New schools ‘struggling’ to fill libraries due to cut in books grant

Campaign launched to reinstate primary school library fund abolished 15 years ago

Laureate na nÓg Áine Ní Ghlinn and pupils of Catherine McAuley NS - Dylan Pedreschi, Chloe Priest and Jack Carroll - raise their voices for the reinstatement of the school library fund in Budget 2022. Photograph: Julien Behal

Laureate na nÓg Áine Ní Ghlinn and pupils of Catherine McAuley NS - Dylan Pedreschi, Chloe Priest and Jack Carroll - raise their voices for the reinstatement of the school library fund in Budget 2022. Photograph: Julien Behal

 

Many newly-built schools are struggling to fill dedicated library spaces as a result of austerity-era cuts to dedicated funding for books, according to campaigners.

A primary school library fund was previously used to provide new books for libraries in schools throughout the country but was abolished in 2008.

Authors and campaigners have now launched a campaign to restore the grant, especially for disadvantaged schools.

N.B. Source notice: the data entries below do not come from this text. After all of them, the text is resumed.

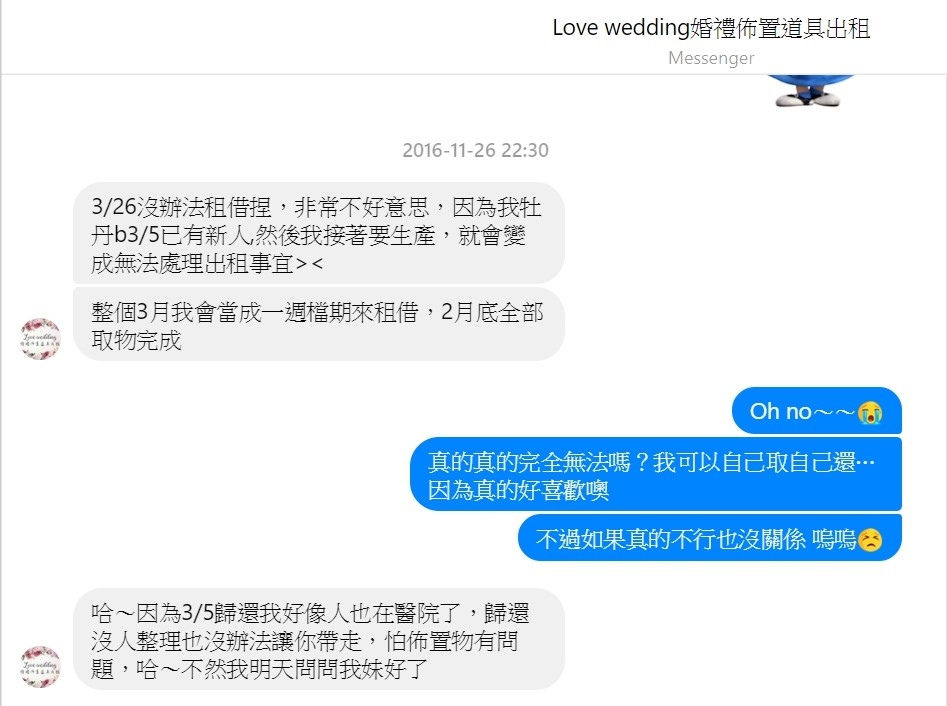Select the text 取物完成 in the gray bubble

point(136,341)
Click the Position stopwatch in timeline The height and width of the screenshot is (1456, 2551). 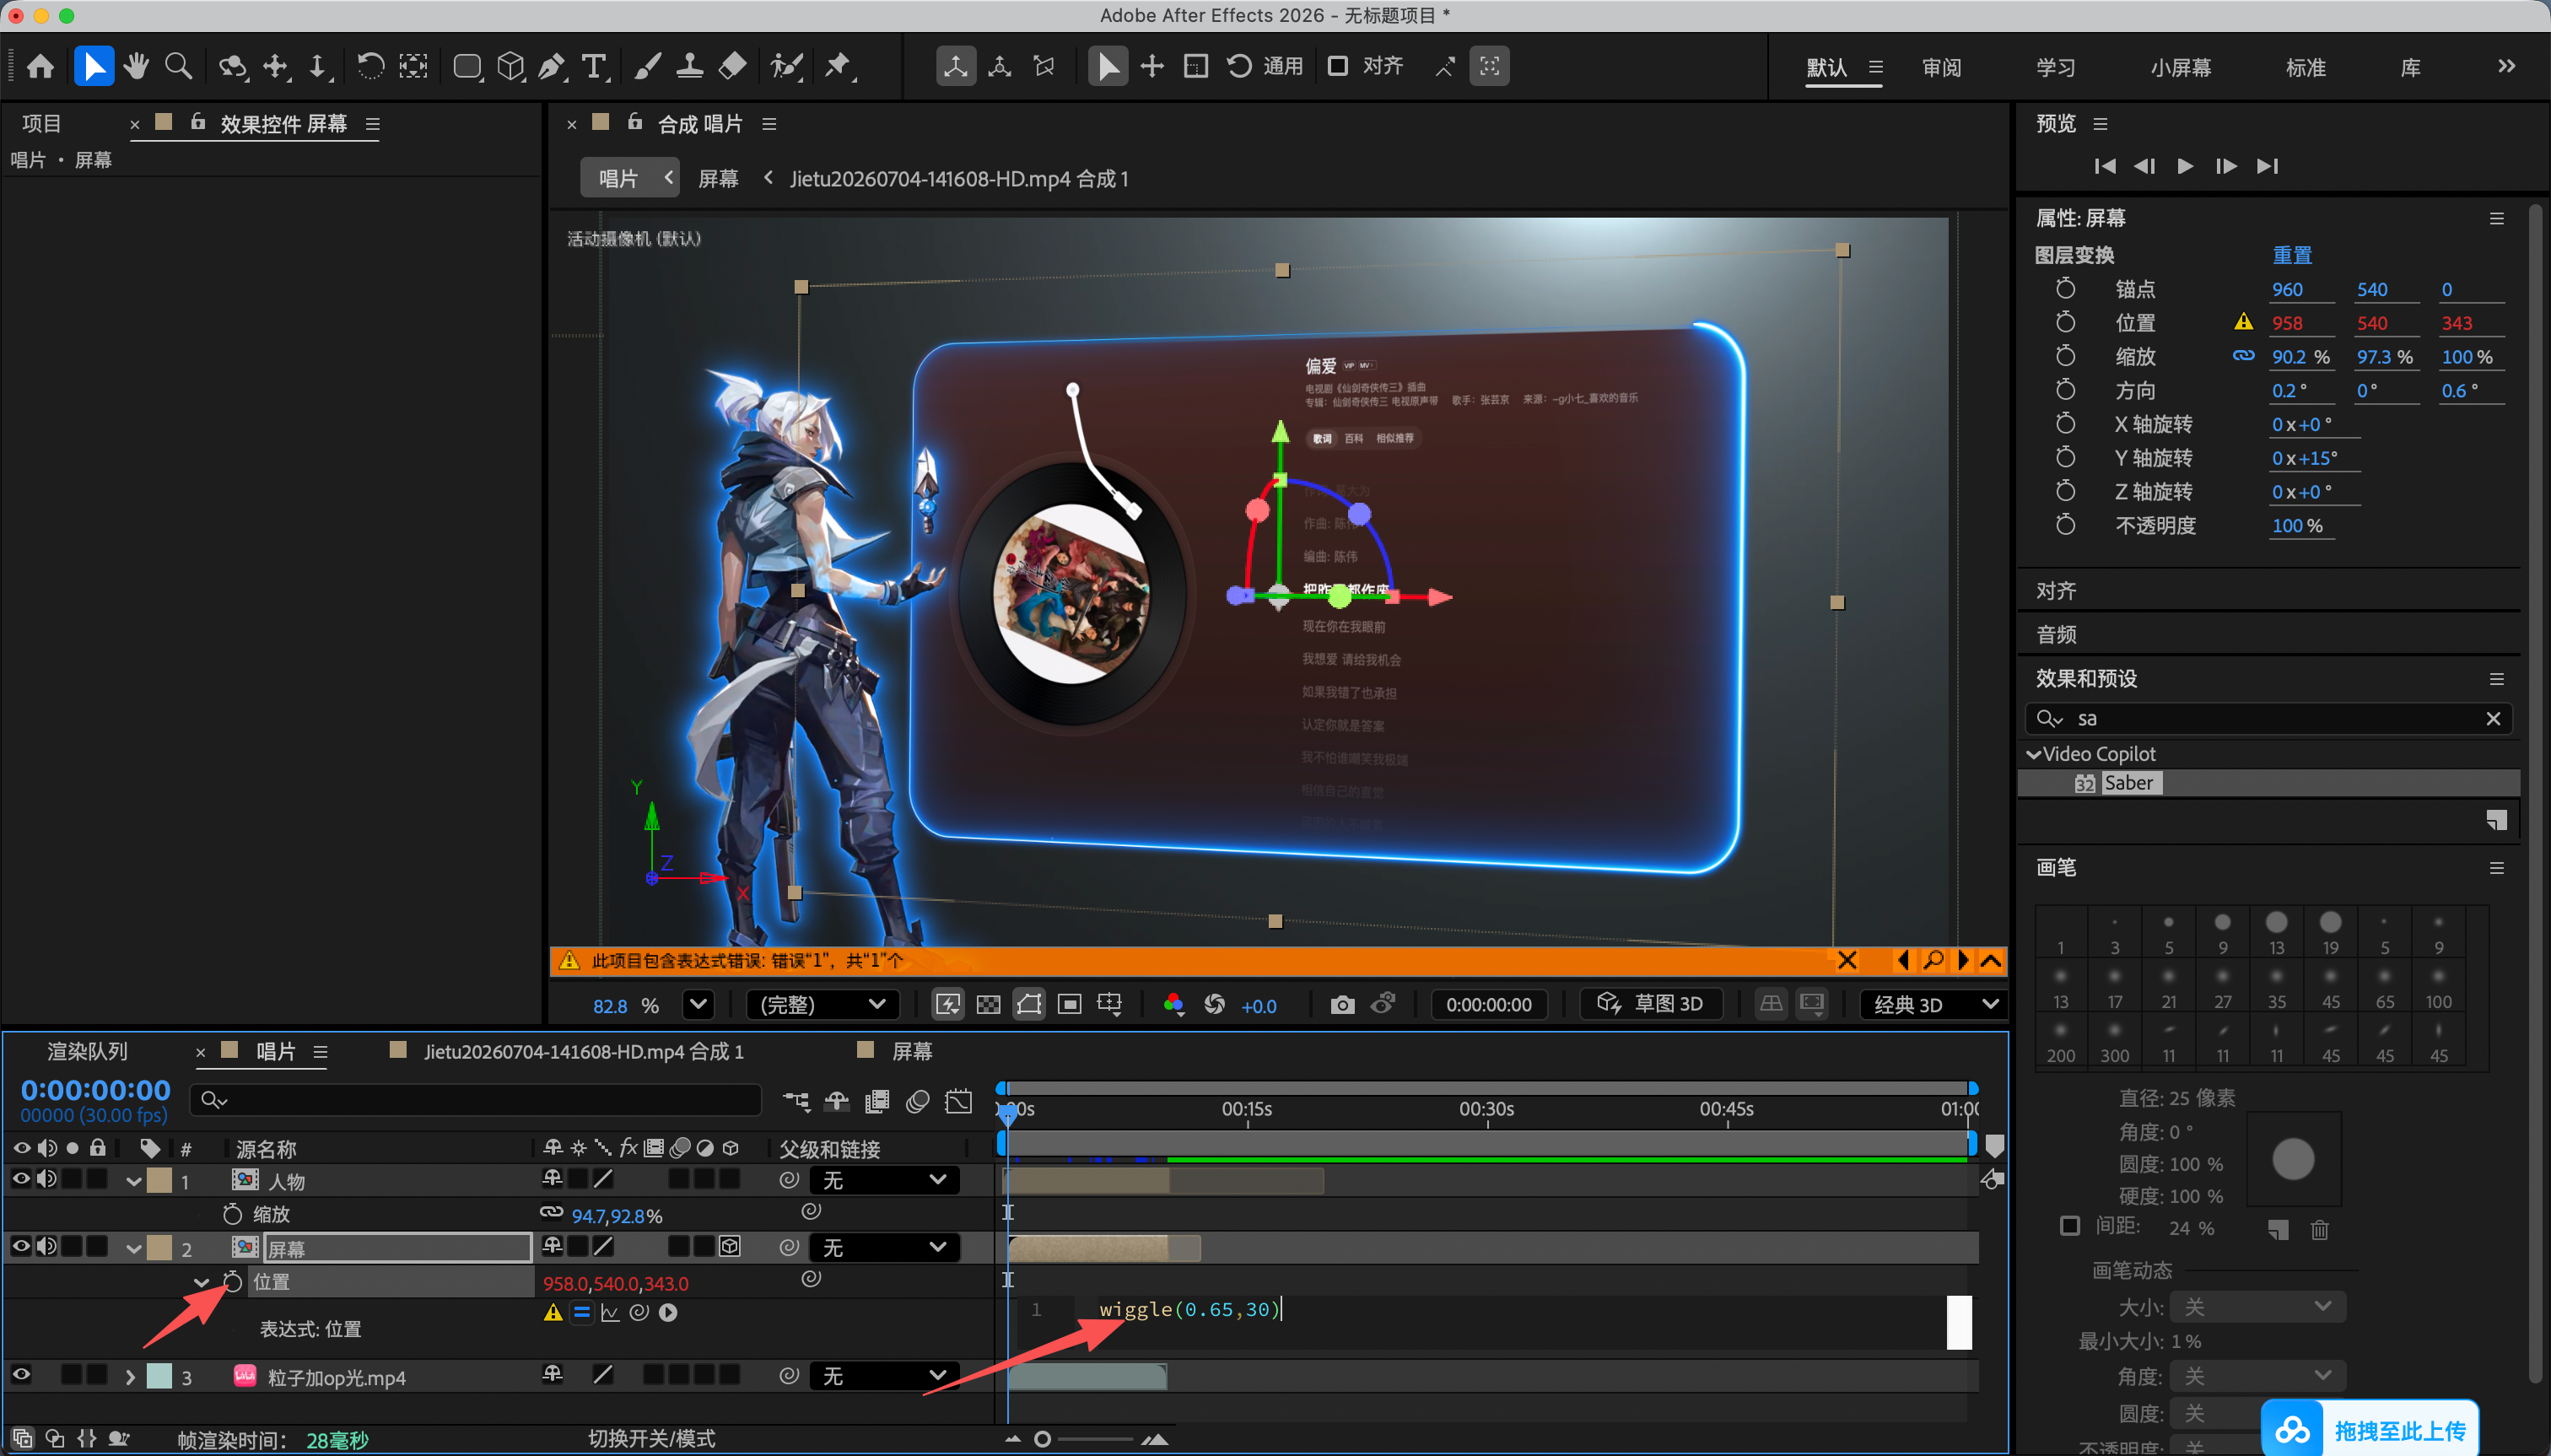[232, 1281]
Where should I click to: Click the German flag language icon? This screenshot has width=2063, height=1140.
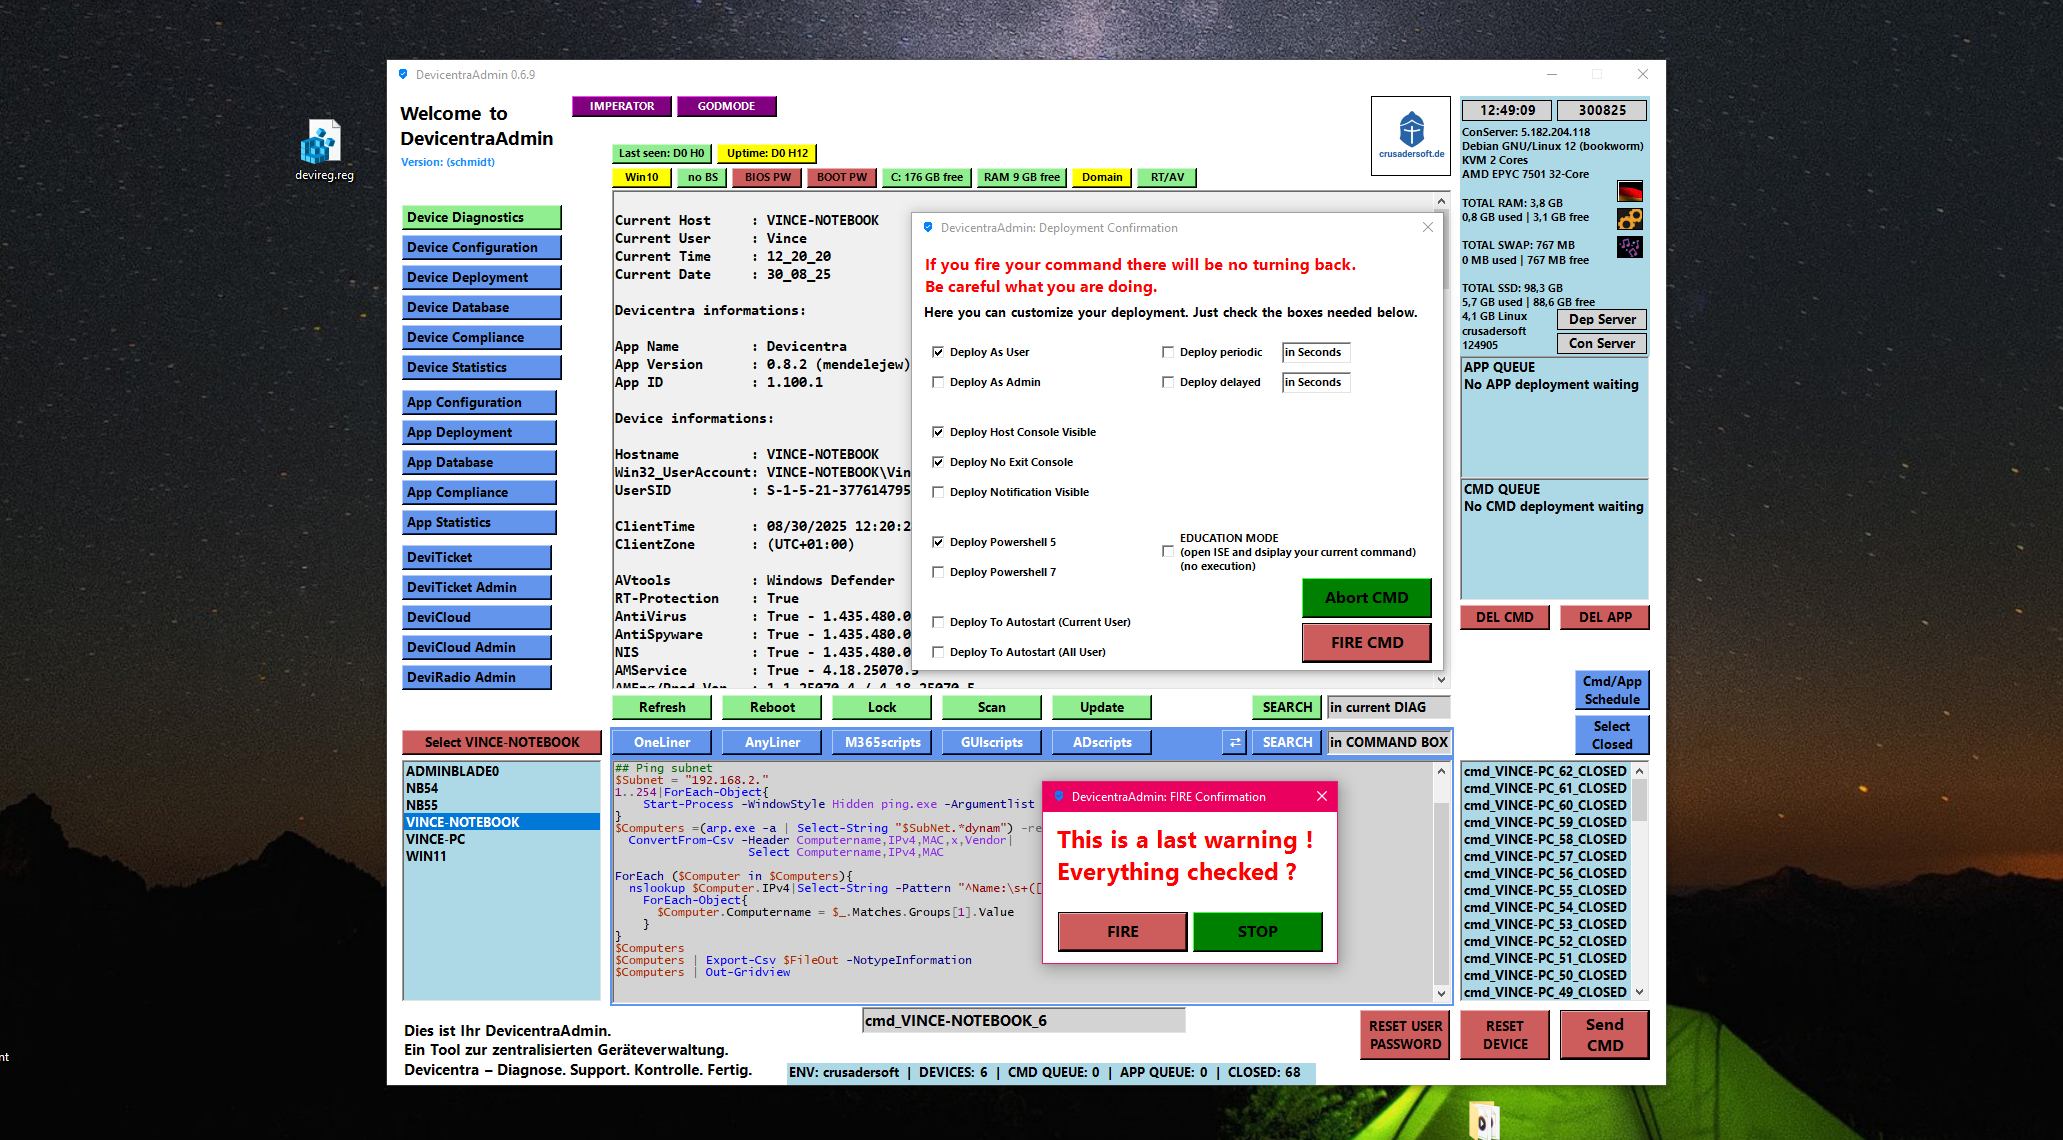pyautogui.click(x=1629, y=191)
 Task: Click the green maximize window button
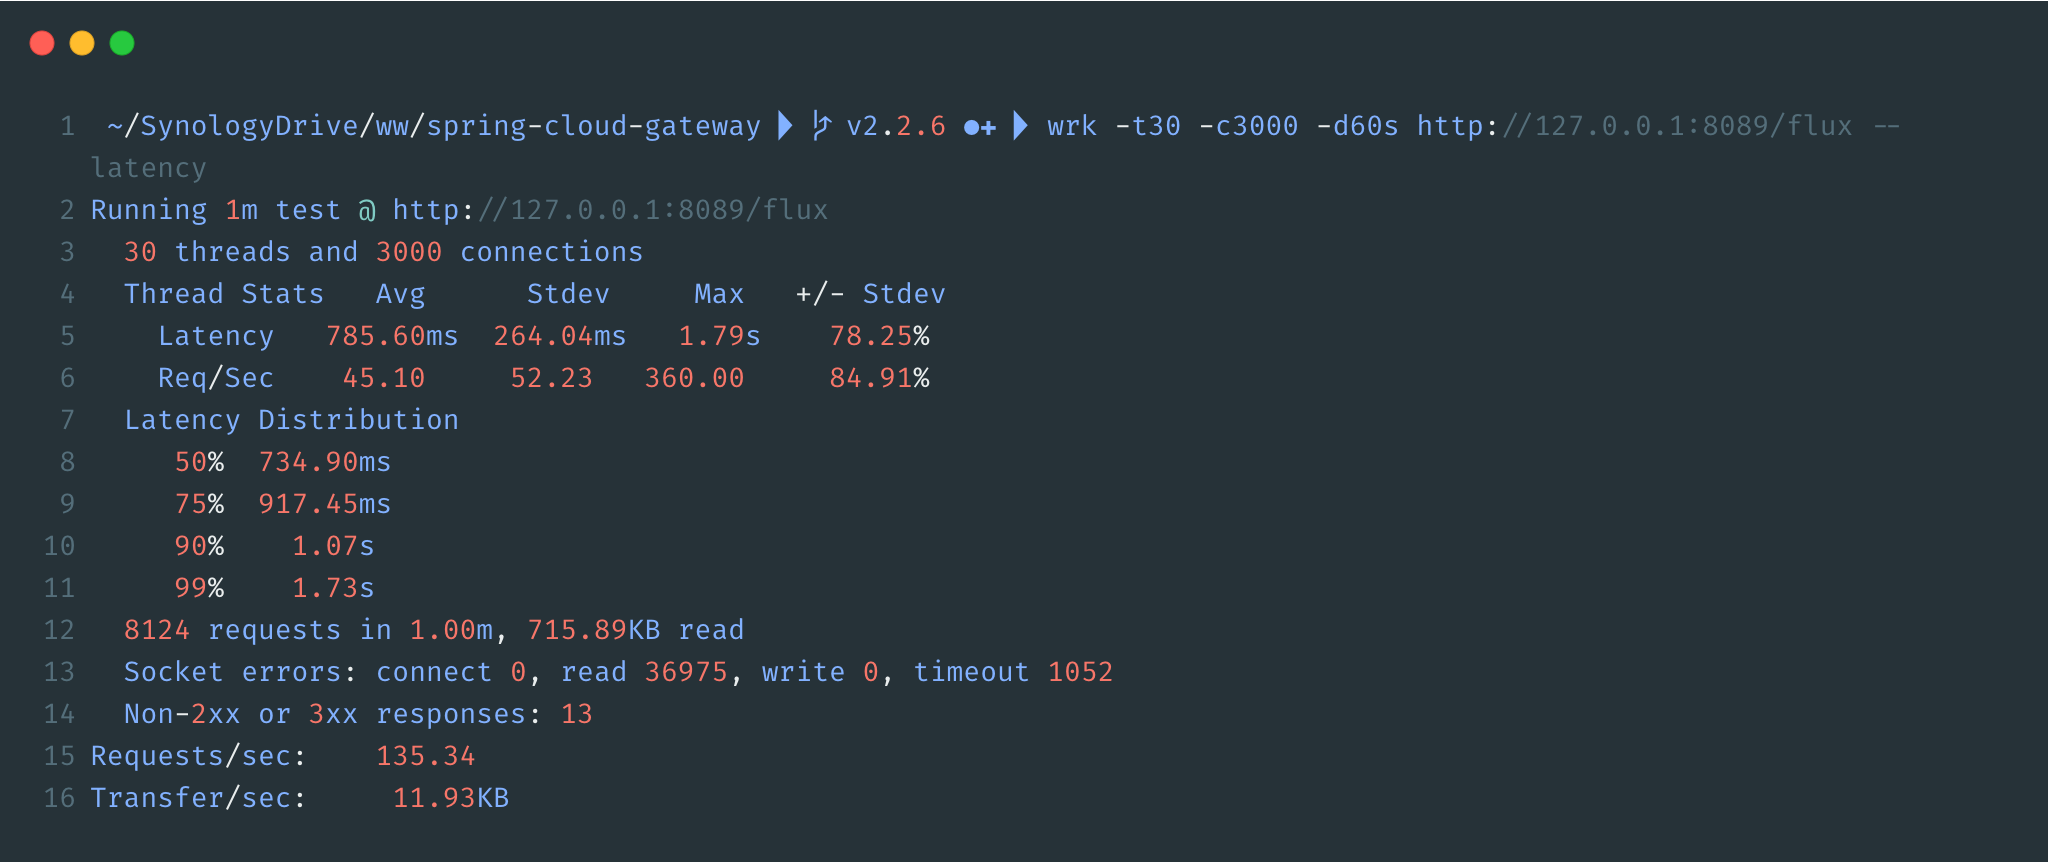point(122,43)
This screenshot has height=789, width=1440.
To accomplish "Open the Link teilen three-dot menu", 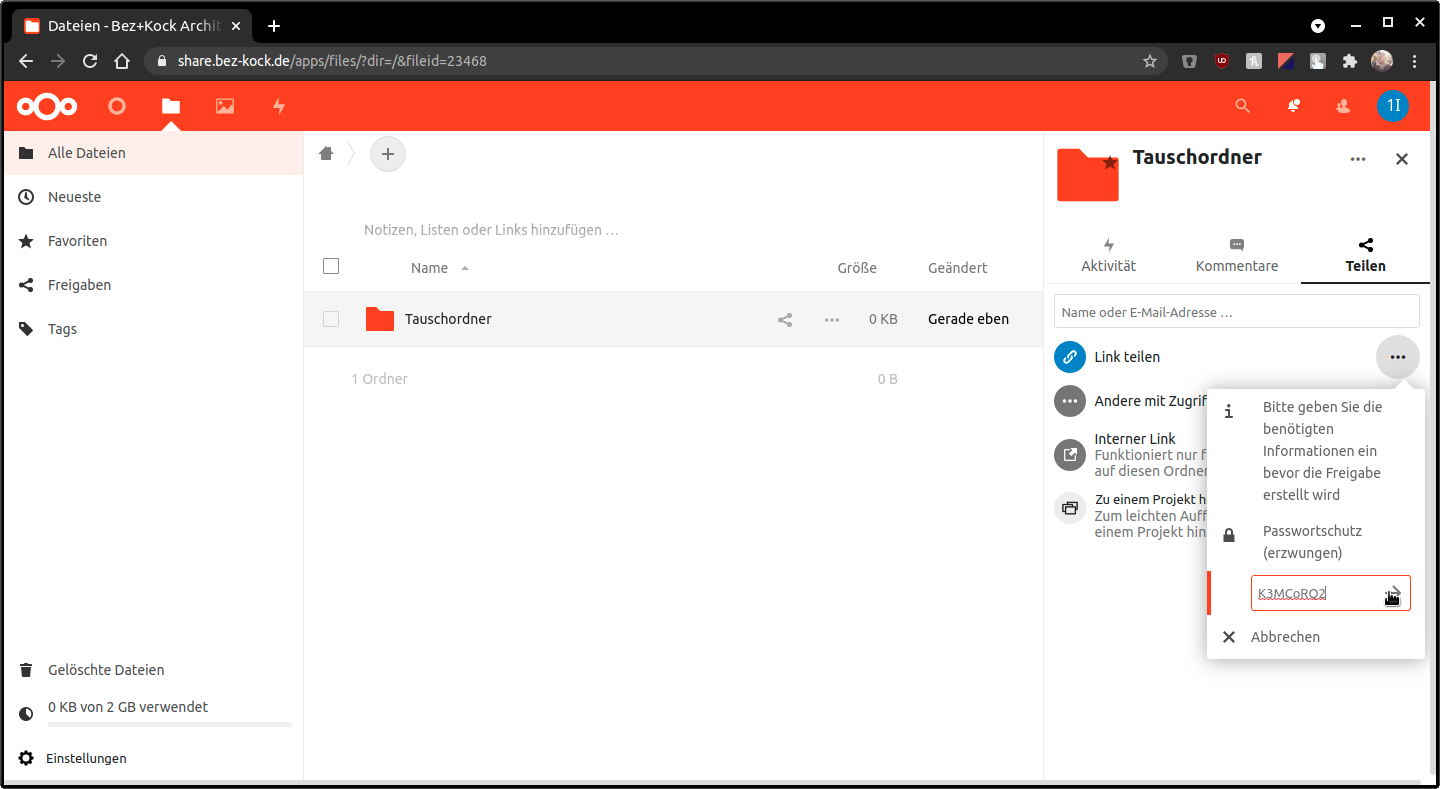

Children’s Laureate , or Laureate na nÓg, Áine Ní Ghlinn said school libraries were a gateway for children to a world of knowledge, imagination, freedom and fun.

“All children have the right to have access to this world, to the gift of reading for pleasure. All children have the right to see themselves, their lives and culture reflected in a book,” she said.

“We need to invest now in the future of our children. We need to give every child the right and opportunity to read. If we care about the future of our children, we need to see the immediate reinstatement of the school library fund.”

The campaign to reinstate the grant is supported by all five of Ms Ní Ghlinn’s predecessors as children’s laureate: Siobhán Parkinson, Niamh Sharkey, Eoin Colfer, P.J. Lynch and Sarah Crossan.

Children’s Books Ireland, a charity and arts organisation that champions children’s reading, said the loss of the grant 15 years ago resulted in fewer children have ready access to high quality, modern books.

Donations

The charity’s chief executive Elaina Ryan said many schools have had to rely on donations to provide an essential resource in the meantime.

“Astonishingly, new schools are being built with a library space provided but no funding to fill it,” she said. “This year we can change this – by restoring the fund in Budget 2022.”

At Government level, responsibility for the support and provision of library services rests with the Department for Rural and Community Development.

It has previously said that local libraries provide a wide range of resources and activities that support primary schools in developing children’s literacy, numeracy, creativity and communication skills.

It maintains that by building on existing partnerships between schools and libraries, all schools can benefit directly from this ongoing co-operation.

Ms Ryan said last year, the charity had almost 400 applications for its school library donation project, 70 per cent of which came from non-Deis or disadvantaged schools.

Daily reading

“Evidence further suggests that among nine- and 13-year-olds, girls from working-class background are as likely as, or even more likely than, middle-class boys to read every day,” she said.

“If we are to provide equal opportunities for all students, the school library fund must be universal.”

The charity says that allocating euro10 for every primary school child in the country to help schools buy books for their libraries would mean a Budget 2022 allocation of just under euro5.7 million.

It says this “modest investment” can open up a “lifetime of possibility and excitement for children”.